* _Assignment_
In the listing that follows, the lines starting at the one containing "The image size is (1080, 439)." and ending at the one containing "Given: Click the Print One label text" are to be returned exactly, both boundary lines included, and no others.

####

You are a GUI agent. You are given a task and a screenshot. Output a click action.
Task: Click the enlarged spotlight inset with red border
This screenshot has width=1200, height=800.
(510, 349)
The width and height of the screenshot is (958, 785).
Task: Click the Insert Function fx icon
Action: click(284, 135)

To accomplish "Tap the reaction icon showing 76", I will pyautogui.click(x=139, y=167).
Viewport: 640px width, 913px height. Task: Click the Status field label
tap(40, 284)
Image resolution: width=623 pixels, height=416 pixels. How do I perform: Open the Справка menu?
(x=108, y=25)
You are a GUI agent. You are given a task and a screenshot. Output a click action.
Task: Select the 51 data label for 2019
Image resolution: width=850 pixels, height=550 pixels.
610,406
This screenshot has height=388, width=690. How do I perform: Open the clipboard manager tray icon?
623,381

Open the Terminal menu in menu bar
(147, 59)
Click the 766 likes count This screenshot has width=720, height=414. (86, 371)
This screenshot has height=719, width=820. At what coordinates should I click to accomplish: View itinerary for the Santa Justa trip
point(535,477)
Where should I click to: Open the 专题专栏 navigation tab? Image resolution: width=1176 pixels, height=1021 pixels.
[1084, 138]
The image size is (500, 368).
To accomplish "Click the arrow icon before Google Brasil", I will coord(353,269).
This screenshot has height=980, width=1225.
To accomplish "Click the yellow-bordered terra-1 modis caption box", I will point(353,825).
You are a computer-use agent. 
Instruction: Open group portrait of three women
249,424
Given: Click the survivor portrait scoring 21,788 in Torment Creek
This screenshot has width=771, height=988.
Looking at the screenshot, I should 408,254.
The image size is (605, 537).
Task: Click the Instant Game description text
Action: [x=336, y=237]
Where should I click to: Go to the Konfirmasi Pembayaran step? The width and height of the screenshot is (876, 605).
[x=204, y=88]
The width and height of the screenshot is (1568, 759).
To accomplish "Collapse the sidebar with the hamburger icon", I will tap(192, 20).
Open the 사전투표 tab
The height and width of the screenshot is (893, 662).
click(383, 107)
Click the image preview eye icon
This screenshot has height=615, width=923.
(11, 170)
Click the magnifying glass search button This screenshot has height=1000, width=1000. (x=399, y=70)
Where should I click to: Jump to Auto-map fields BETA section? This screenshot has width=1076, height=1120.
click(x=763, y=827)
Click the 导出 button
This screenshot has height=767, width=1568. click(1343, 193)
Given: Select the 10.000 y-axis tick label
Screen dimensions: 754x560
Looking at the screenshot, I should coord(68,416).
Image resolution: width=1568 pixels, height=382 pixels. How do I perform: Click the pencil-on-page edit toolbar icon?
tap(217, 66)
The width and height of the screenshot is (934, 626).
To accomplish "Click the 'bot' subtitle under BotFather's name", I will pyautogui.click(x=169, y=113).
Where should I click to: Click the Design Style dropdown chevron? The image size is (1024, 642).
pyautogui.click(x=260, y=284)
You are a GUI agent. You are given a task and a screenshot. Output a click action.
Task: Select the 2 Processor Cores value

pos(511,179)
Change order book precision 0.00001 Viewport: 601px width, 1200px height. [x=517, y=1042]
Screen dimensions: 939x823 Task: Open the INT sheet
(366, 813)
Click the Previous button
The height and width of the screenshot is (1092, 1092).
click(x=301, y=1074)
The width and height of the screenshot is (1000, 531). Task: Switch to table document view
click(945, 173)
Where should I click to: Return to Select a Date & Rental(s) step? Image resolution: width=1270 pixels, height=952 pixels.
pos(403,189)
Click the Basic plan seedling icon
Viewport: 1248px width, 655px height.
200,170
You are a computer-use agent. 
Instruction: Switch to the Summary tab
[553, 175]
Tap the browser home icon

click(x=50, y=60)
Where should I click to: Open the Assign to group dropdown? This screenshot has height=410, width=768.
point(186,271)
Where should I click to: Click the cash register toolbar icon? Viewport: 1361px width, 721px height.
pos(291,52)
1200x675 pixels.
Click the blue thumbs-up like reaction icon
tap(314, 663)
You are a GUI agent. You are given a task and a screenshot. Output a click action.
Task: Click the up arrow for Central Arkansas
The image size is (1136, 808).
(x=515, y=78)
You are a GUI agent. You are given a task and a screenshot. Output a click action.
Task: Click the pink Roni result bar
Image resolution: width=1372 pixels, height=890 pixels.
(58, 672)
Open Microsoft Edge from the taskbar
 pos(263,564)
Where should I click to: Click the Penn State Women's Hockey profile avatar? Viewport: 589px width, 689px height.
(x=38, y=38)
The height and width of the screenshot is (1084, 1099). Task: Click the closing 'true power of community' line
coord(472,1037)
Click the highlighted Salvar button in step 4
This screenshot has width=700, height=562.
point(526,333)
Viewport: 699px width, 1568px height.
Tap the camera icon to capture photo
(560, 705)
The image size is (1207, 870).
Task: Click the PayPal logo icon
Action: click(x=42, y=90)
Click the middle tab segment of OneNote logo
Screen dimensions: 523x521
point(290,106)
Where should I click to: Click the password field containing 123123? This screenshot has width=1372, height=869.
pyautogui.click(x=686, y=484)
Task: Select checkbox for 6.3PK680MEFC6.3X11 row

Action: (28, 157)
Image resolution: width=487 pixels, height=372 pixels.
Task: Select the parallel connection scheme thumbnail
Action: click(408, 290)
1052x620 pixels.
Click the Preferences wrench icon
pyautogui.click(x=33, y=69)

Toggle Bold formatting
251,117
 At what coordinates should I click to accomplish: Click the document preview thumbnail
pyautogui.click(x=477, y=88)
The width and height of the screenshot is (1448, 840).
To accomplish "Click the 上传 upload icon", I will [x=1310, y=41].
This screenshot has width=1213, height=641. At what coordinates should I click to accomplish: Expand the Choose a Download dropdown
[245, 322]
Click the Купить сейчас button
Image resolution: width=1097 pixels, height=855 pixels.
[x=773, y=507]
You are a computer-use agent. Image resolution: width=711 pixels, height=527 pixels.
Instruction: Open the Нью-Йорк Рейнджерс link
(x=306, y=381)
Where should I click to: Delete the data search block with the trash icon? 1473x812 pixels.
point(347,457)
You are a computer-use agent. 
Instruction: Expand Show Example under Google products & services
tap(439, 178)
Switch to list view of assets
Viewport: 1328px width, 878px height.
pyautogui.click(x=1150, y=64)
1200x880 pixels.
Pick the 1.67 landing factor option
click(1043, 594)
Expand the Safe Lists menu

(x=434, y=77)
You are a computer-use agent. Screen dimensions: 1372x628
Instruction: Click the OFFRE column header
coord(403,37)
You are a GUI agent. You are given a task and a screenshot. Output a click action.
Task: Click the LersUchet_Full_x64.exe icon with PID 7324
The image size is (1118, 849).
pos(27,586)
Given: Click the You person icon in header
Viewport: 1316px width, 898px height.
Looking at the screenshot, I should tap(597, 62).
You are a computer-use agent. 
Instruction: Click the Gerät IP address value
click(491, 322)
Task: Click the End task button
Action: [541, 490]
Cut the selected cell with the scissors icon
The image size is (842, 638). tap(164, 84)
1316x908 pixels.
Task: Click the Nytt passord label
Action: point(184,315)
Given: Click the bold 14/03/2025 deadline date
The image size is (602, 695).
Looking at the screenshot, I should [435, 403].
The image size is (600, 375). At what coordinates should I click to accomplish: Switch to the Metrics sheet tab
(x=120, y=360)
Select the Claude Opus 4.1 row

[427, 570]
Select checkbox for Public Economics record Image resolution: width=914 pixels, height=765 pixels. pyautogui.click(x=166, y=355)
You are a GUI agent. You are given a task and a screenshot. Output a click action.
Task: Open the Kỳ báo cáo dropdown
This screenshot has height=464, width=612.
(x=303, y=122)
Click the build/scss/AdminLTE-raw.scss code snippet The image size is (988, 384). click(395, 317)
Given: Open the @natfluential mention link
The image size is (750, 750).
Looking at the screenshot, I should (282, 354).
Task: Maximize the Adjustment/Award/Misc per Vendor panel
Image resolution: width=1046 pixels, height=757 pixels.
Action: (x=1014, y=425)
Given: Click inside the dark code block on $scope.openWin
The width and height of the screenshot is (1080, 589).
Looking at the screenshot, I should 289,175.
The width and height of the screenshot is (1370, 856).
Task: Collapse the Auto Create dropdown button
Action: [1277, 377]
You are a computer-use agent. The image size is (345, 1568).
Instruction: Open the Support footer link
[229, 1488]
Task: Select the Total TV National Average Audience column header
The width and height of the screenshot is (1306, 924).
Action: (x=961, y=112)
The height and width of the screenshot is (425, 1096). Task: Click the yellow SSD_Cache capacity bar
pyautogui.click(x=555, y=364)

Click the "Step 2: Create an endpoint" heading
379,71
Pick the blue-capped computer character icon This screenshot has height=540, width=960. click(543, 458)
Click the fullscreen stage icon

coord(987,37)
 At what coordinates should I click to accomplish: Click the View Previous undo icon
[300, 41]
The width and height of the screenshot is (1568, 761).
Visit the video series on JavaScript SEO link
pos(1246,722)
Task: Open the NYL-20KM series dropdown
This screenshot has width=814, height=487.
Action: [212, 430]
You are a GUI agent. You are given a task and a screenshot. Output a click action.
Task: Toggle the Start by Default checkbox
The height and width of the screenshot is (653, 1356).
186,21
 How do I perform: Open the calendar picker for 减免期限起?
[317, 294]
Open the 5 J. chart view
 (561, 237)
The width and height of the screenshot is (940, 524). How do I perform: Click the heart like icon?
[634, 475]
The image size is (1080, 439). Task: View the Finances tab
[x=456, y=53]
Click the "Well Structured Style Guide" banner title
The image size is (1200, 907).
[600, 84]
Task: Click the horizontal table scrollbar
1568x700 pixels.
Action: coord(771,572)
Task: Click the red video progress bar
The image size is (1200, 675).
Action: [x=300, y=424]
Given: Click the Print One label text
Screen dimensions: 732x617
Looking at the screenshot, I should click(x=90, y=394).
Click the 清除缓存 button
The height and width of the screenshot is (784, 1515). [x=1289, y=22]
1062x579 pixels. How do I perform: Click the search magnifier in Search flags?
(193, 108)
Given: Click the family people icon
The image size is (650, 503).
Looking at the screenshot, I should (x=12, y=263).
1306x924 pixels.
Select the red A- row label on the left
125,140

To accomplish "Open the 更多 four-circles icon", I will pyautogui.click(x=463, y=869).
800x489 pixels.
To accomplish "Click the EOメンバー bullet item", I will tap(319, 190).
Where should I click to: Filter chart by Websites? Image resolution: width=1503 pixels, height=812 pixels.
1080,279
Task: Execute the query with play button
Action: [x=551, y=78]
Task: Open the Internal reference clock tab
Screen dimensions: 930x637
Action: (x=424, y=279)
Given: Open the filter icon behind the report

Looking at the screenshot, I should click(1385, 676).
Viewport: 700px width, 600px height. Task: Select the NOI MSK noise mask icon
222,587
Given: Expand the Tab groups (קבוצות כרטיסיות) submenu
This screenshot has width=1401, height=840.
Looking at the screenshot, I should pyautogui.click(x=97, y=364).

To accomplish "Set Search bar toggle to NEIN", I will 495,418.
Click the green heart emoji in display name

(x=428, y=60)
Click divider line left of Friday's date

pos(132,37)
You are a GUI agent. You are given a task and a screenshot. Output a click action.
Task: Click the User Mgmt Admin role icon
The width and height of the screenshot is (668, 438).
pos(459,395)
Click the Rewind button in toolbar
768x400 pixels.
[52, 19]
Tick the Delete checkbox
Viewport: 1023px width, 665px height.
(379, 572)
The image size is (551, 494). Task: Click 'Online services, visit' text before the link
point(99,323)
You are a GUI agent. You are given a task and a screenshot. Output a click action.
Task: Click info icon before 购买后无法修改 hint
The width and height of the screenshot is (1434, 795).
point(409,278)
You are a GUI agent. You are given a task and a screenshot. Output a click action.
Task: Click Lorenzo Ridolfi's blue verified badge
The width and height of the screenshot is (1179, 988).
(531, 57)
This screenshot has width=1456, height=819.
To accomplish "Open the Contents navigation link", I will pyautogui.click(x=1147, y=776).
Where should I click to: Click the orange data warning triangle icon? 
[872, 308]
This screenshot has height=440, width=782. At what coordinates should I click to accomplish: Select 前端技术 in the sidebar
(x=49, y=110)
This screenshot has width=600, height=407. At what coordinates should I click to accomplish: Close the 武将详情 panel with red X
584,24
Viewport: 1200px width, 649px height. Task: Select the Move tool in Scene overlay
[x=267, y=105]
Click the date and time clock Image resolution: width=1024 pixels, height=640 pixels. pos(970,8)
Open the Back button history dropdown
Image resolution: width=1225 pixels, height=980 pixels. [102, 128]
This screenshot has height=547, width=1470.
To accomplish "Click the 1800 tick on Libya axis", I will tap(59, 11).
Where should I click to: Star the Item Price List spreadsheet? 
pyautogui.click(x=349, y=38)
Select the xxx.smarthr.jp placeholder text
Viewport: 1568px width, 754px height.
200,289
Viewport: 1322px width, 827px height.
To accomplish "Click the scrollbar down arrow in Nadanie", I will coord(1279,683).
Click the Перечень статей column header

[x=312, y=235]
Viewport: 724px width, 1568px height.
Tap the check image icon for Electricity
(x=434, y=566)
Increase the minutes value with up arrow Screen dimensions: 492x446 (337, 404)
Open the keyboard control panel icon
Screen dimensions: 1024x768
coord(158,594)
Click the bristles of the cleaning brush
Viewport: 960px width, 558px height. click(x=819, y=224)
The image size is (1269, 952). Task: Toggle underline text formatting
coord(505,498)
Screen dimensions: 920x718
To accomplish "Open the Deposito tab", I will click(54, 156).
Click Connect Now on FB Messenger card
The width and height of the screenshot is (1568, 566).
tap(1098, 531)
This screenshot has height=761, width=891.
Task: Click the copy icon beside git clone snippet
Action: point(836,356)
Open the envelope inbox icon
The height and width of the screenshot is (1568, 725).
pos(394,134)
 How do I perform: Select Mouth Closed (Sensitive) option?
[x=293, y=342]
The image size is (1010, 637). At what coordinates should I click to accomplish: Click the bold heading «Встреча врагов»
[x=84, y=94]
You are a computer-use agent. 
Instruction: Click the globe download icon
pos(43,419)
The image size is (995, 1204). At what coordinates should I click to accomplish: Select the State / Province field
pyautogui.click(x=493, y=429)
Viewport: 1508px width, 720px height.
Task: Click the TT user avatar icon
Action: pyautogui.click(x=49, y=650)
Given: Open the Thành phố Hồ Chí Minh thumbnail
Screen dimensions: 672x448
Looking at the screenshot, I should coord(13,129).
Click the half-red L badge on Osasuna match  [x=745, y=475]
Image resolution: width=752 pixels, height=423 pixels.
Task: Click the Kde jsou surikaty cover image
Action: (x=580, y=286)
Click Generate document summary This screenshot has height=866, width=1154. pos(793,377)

####

* _Final answer_
The image size is (1080, 439). Task: View the Finances tab
[x=456, y=53]
Click the "Well Structured Style Guide" banner title
The image size is (1200, 907).
[600, 84]
Task: Click the horizontal table scrollbar
1568x700 pixels.
Action: coord(771,572)
Task: Click the red video progress bar
The image size is (1200, 675).
Action: [x=300, y=424]
Given: Click the Print One label text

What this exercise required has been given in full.